Air bag, um complemento para o cinto
Itens de segurança devem ser usados em conjunto
A crença de que veículos dotados de sistema air bag dispensam o uso do cinto de segurança é completamente equivocada e de alto risco. Por isso, o Centro de Experimentação e Segurança Viária (CesvI) alerta que o equipamento é um sistema de proteção complementar ao cinto de segurança.
A eficiência do item está diretamente relacionada ao uso correto do cinto, pois foi projetado para ser acionado nas situações em que somente o cinto não seja suficiente para garantir a devida proteção, na tentativa de se evitar as lesões graves ou fatais.
“O cinto de segurança proporciona um alto índice de proteção, porém dependendo da intensidade da colisão, existem casos em que o peito do motorista ou do passageiro pode tocar o volante ou o painel de instrumentos. Nessas situações é que o air bag atua, minimizando ainda mais os riscos de lesões graves e/ou fatais. Além de segurar o corpo dos ocupantes para dar tempo que a bolsa do air bag infle totalmente, o cinto de segurança garante a trajetória dos mesmos em direção à bolsa”, explica Marcus Romaro, gerente técnico da empresa.

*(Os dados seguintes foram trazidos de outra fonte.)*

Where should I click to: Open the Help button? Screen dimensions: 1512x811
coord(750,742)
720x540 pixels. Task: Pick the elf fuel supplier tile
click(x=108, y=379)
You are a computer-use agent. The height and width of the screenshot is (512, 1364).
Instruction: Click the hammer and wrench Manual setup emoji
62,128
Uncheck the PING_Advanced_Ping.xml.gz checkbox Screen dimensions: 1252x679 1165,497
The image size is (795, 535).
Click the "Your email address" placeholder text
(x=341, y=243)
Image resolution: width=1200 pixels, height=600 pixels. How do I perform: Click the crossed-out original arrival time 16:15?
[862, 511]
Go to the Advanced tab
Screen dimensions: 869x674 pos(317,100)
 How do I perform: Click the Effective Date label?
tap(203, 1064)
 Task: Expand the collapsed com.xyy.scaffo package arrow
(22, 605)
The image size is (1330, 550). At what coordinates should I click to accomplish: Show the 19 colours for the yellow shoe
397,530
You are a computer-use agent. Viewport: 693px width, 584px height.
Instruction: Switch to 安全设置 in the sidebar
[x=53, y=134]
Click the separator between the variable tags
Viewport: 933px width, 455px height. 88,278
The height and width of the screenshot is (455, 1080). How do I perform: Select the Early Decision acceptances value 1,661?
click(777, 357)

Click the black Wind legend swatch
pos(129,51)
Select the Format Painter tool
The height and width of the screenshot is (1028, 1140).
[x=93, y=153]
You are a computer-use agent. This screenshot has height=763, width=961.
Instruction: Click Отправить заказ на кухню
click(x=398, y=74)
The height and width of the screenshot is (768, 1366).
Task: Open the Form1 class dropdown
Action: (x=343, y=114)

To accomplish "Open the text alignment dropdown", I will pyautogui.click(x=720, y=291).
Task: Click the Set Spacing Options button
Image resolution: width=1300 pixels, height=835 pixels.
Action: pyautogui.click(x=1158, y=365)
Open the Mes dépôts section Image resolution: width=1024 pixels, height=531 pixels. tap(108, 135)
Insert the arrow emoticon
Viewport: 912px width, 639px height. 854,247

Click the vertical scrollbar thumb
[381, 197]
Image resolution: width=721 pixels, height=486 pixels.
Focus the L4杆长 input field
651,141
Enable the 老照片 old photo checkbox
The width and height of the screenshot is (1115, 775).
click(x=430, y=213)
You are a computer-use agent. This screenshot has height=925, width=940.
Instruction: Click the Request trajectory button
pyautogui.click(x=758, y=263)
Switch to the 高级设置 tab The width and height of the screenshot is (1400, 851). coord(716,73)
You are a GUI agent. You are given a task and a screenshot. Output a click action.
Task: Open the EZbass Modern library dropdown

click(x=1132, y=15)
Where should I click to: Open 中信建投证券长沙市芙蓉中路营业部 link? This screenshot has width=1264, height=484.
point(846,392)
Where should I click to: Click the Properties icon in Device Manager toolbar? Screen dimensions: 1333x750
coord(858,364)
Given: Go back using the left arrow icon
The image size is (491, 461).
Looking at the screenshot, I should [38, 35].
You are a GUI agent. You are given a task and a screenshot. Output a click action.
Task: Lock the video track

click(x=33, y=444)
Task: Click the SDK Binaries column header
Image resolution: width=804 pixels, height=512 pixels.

O Contran (Conselho Nacional de Trânsito) estabeleceu, na resolução 311, a obrigatoriedade do dispositivo de retenção suplementar (air bag) na posição frontal para o motorista e o passageiro, nos veículos de transporte de passageiros com até nove lugares (incluindo o motorista) e para veículos de transporte de cargas que tenham uma massa máxima não superior a 3,5 toneladas. A implantação da medida é gradativa e teve início em janeiro de 2010. A partir de 2014, toda a frota de automóveis deverá sair de fábrica com o equipamento.